Using Frida for Windows Reverse Engineering - todsacerdoti
https://darungrim.com/research/2020-06-17-using-frida-for-windows-reverse-engineering.html
======
xvilka
They mentioned WinDbg and OllyDbg but both are quirks of the past (except
WinDbg usage for kernel debugging), and there's a better tool for this -
x32dbg/x64dbg[1]. It's open-source, unlike WinDbg and actively developed,
unlike OllyDbg. Moreover, recently we worked a lot on improving Windows
support in radare2 [2] and Cutter[3]. Most of our fixes should land in the
upcoming 4.5.0[4] release. This summer one of our GSoC students works on
improving reversible debugging [5] feature as well.
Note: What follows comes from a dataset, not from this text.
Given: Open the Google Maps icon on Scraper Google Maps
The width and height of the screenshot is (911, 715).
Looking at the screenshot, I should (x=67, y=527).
And of course, both
integrated with Frida as well - see r2frida plugin[6].

[1] [https://x64dbg.com/](https://x64dbg.com/)

[2]
[https://github.com/radareorg/radare2](https://github.com/radareorg/radare2)

[3] [https://github.com/radareorg/cutter](https://github.com/radareorg/cutter)

[4]
[https://github.com/radareorg/radare2/milestone/51](https://github.com/radareorg/radare2/milestone/51)

[5]
[https://www.radare.org/gsoc/2020/ideas.html#title_10](https://www.radare.org/gsoc/2020/ideas.html#title_10)

[6]
[https://github.com/nowsecure/r2frida](https://github.com/nowsecure/r2frida)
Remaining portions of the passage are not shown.